Недовольный ни «ритмом», ни «метром», он придумал «гнотр»: ритмоорганизующий принцип, который действует и в собственно ритмике, и в кругу образов поэта, и в его композиции. Он искал эти «гнотры» в русской поэзии от восемнадцатого века до своих современников – в том числе, непубликуемых тогда поэтов. Кто осмелился бы в те годы читать лекции об авторах, которых велено считать несуществующими – о Кривулине, Елене Шварц? Вопрос
риторический.
Михаил Викторович был первым «взрослым» человеком, которому я решилась показать свои стихи. Второй курс, 1969 год. Я отдала машинописную тетрадку – и только потом испугалась и, завидя его издалека, старалась не попасться на глаза. Однако однажды жизнь столкнула нас у лифта. И он, предупредив мой побег, подошел, протянул руку и сказал: «Поздравляю. Эта книжка – событие в русской поэзии». Это была для меня охранная грамота на многие годы.

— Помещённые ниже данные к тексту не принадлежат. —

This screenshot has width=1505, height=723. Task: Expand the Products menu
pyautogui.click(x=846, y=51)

Советские критики и поэты, да и филологи могли теперь говорить мне что угодно – и говорили, и теперь не перестали – но я уже могла про себя вспомнить: а Панов…

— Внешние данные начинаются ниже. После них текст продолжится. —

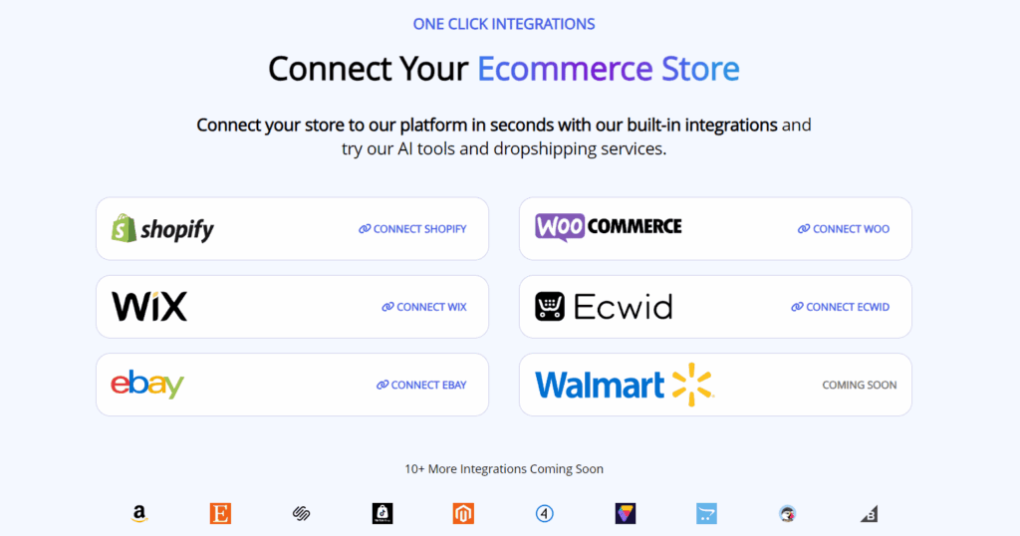Click the Connect Shopify link

(412, 229)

Он попытался мне помочь и таким образом: устроить мое чтение на факультете под прикрытием его доклада обо мне, так что то, что я потом прочла бы, было иллюстрацией к его тезисам. Просто чтение в то время было абсолютно немыслимым: даже в стенной газете печатать стихи мои было нельзя. Предпринято это было для моих родителей: пусть увидят, что университетский профессор что‑то находит в этой «зауми». Аудитория была полна, и когда вошел мой отец в военной форме, народ перепугался: «они»! Теперь трудно объяснить, какой это был шаг со стороны Михаила Викторовича – и как таких шагов умели не прощать. Но в тот раз обошлось без последствий. Без позитивных, впрочем, тоже: мой отец продолжал считать, что я должна быть ученым и работать, как все. Когда меня поместили в психбольницу, Михаил Викторович пригласил моего отца, чтобы убедить его, что с людьми искусства нужно обращаться бережно и не удивляться их странностям. Как потом он рассказал, он был удивлен, предполагая увидеть жестокого военного тирана – и встретив убитого горем человека, который не понимал, что происходит. В это же время Михаил Викторович напечатал мою курсовую работу (второго курса!) «Образ фонемы в «Слове о Эль» в академическом сборнике Института русского языка – вещь тоже немыслимая в те годы. Вскоре сам он попал в тяжелую опалу и ничем уже помочь не мог…
Я не знаю, как Михаил Викторович описывал мой «гнотр» в позднейших лекциях, но в письме он написал так: «Ваше зрение устроено так – Вы берете ближний предмет и пересылаете его вдаль.» Так это или нет, не знаю, но образ пересыльного зрения прекрасный – и я несомненно любила бы поэта, который так делает. Может быть, Рильке такой. Он хочет показать вещи Ангелу, как об этом сказано в Дуинской элегии. Это и значит: переслать их в упоительную даль.
Если бы у моего зрения (иначе ума) в самом деле была такая сила – пересылать близкое в даль или догонять тех, кто сам в эту даль ушел, я, вместо того, чтобы писать эти заметки, посылала бы Михаилу Викторовичу вещь за вещью: этот осенний холм в окне – помните, как это красиво? вот кот у печи, лежит, поет, – помните, Бодлер назвал это урчанье виолончелью? вот мелкие сиреневые астры у изгороди – я сама их сажала: Вам, мой учитель, мой читатель, мой защитник. Пусть они туда отправятся туда,
Где ни боли нет, ни страха — как у Вас сказано. Где, надеюсь, все смеют друг друга задерживать, как Ваша чудесная лосиха.